Quite a bit of the modern gear reclocks at one end of the transmission chain, or both.
this will narrow the differences in cables to some degree.
Then one is left with figuring out if the reclocking on board the given device ...is substandard or not. And whether that given reclocking is messing up cable qualities analysis, or not. Or by what degree, is the usual reality.
This is why one has to be careful in what one thinks they hear with a given cable/dac/source combination which is in play.
Beside the issue of whether the given listener has the mental/physical wherewithal to have discernment or preference for the given scenario that is at hand.
traditionally, relocking is not there, so older dacs with lower resolution can many times have more of the given cable’s intrinsic qualities come shining through.
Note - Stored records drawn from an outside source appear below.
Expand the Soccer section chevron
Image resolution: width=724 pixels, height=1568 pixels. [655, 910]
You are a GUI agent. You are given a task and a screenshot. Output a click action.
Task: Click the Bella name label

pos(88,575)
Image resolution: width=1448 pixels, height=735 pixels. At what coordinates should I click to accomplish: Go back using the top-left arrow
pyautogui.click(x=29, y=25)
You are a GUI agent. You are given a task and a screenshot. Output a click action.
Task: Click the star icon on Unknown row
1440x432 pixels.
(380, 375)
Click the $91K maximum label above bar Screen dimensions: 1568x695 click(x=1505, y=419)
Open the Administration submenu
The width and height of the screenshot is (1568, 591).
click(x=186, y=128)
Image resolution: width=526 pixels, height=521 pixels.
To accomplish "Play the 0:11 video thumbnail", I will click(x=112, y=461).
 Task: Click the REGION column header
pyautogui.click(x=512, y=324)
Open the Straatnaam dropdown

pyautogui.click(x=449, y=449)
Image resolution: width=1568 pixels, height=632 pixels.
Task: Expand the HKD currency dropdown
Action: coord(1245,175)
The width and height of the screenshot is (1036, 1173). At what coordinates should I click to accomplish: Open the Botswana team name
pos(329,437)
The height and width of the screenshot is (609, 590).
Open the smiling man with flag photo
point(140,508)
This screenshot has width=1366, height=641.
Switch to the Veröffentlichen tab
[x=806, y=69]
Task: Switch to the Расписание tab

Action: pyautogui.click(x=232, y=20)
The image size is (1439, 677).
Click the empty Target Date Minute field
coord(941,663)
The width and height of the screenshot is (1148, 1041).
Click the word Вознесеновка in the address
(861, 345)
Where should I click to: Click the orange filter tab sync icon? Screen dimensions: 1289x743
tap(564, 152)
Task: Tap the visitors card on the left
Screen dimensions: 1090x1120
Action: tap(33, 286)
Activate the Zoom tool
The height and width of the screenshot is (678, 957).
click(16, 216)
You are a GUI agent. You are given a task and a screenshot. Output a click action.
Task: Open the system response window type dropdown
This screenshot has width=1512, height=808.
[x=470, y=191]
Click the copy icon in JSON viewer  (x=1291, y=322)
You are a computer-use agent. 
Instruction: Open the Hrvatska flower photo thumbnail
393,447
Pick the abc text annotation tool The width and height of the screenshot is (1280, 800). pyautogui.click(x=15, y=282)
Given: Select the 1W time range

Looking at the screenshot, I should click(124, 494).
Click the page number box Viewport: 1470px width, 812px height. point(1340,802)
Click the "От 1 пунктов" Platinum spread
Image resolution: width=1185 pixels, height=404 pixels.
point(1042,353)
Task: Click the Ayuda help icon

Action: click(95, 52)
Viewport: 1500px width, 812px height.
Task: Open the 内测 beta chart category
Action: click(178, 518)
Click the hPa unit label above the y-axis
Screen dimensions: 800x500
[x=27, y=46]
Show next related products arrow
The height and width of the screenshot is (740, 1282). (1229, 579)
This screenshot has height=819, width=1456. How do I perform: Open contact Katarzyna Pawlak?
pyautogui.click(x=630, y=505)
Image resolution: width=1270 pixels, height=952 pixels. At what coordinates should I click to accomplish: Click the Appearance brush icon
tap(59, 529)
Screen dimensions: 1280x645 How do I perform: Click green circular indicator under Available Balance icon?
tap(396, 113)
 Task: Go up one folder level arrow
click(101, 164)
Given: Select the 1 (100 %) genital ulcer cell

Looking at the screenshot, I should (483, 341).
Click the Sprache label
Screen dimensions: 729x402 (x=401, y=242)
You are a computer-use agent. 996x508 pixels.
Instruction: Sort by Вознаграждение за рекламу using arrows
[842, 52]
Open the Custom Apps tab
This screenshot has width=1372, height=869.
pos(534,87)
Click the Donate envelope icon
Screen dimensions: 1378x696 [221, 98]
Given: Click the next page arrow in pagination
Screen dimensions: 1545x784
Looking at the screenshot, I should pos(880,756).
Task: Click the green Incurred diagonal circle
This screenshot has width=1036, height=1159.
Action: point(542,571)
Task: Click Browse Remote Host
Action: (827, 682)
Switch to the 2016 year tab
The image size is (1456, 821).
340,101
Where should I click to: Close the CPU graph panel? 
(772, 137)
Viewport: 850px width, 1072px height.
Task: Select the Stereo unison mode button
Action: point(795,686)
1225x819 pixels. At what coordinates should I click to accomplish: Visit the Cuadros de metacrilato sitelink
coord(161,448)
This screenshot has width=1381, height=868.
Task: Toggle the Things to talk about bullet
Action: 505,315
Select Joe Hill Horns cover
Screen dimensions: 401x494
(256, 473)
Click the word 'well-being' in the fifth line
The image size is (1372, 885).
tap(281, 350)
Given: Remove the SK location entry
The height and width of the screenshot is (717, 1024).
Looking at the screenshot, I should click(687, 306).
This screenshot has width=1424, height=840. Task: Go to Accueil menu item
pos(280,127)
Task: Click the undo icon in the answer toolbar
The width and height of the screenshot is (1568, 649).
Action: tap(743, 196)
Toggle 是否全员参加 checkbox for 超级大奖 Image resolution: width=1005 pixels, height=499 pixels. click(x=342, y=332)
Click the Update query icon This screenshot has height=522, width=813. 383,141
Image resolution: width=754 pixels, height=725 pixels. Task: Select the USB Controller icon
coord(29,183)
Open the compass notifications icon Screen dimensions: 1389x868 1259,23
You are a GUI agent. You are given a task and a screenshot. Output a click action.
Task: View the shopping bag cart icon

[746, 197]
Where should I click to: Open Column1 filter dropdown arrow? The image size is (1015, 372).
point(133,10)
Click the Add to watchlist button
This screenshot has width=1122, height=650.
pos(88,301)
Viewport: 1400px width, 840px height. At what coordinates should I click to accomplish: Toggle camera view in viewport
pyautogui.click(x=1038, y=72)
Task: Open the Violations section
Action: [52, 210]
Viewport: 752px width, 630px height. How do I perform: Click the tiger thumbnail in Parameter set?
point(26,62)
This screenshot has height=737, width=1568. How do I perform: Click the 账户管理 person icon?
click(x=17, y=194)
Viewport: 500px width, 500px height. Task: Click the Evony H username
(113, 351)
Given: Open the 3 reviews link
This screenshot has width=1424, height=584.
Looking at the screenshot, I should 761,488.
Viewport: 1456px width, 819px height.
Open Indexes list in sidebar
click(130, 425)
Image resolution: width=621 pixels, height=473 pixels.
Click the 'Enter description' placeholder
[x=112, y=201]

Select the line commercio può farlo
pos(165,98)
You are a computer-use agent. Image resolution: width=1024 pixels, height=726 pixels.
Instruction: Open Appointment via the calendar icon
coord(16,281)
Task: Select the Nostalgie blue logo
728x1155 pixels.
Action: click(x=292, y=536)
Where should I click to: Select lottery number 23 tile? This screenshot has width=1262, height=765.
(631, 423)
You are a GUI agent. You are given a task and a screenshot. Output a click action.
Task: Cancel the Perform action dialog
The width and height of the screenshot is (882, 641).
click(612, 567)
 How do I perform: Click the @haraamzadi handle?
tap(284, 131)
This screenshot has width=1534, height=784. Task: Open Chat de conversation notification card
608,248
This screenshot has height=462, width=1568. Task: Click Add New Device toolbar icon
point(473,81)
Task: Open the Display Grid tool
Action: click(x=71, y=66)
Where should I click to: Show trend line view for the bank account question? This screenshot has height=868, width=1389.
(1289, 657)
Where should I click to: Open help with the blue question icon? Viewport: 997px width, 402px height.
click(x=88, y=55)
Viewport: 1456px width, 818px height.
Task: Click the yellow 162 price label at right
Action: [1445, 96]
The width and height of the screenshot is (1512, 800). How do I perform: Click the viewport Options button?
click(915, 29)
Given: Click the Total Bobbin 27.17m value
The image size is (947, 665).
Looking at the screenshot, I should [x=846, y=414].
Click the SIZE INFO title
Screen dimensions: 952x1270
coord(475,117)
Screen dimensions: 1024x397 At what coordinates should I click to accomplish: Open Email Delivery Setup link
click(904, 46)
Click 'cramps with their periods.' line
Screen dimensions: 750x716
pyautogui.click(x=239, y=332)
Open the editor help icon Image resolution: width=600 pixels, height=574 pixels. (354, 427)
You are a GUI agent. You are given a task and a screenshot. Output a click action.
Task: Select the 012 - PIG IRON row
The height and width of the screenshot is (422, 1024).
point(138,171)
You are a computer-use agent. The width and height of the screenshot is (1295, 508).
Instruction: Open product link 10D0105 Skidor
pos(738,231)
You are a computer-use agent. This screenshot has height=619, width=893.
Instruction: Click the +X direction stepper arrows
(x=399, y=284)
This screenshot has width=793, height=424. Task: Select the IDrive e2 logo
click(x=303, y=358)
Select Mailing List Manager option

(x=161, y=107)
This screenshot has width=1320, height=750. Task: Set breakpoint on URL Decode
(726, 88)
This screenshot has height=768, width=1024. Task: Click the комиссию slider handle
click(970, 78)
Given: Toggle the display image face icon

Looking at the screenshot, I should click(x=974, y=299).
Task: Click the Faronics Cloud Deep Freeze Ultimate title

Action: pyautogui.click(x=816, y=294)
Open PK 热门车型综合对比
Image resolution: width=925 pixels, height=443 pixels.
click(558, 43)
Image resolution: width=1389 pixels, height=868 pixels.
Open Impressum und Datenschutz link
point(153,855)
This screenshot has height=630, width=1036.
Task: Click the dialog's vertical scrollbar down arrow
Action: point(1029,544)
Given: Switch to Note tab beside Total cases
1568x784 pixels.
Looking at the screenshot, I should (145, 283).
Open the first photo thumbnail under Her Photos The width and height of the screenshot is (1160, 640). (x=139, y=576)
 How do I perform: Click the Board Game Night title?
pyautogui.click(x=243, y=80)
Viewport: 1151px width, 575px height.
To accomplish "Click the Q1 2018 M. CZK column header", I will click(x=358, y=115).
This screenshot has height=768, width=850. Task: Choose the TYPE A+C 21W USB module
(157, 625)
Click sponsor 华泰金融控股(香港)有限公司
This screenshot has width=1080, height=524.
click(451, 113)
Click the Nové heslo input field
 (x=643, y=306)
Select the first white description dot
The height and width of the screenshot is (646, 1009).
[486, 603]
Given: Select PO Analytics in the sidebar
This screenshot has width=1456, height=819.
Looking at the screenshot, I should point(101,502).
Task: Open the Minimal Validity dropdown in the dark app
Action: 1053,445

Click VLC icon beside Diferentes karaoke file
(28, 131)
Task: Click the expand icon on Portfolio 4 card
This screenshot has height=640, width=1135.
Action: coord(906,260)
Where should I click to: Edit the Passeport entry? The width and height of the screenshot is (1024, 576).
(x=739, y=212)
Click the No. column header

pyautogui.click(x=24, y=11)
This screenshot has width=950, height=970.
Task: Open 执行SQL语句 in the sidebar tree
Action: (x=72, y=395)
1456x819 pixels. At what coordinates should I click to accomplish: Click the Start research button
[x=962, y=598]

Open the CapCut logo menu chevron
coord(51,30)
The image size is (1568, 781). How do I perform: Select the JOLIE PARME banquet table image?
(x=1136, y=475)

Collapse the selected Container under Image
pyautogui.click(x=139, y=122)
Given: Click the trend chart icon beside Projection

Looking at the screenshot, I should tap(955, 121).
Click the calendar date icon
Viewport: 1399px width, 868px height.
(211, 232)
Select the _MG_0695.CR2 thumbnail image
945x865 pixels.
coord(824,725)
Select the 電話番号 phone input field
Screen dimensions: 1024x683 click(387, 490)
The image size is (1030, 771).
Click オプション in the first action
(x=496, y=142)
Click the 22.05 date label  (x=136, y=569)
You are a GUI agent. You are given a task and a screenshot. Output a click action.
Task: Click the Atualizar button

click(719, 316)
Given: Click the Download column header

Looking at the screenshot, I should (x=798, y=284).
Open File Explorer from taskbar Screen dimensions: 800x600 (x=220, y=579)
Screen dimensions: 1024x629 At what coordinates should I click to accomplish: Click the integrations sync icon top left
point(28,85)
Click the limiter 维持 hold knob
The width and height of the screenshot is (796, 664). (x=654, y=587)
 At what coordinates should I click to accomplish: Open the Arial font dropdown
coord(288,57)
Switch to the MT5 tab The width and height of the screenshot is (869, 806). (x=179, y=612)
This is due to the external coaxial cabling and system of transfer, was originally intended to never leave the confines of the given CD player. It was meant to be an internal hardware method of moving the bits off the cd proper and into the DAC chipset proper. It was never meant to be externalized into what it is today. Most importantly, the clocking data was embedded into the signal and transferred by the internal cable. Which is now an external coaxial cable. so the jitter of the transport/read... became the jitter of the dac. bit-word timing was determined by the cd read hardware and the spinning disc system itself. Coaxial is legacy hardware from the literal first days of digital audio on the CD format. Modern implementation has re-clocking at the DAC receiver end of things. If you read carefully, you see that the jitter of the cable, it's complex set of overall characteristics... comes into play in such a system of signal transfer.
Just...sort of ...restating the argument of the whole process, with regard to fundamentals.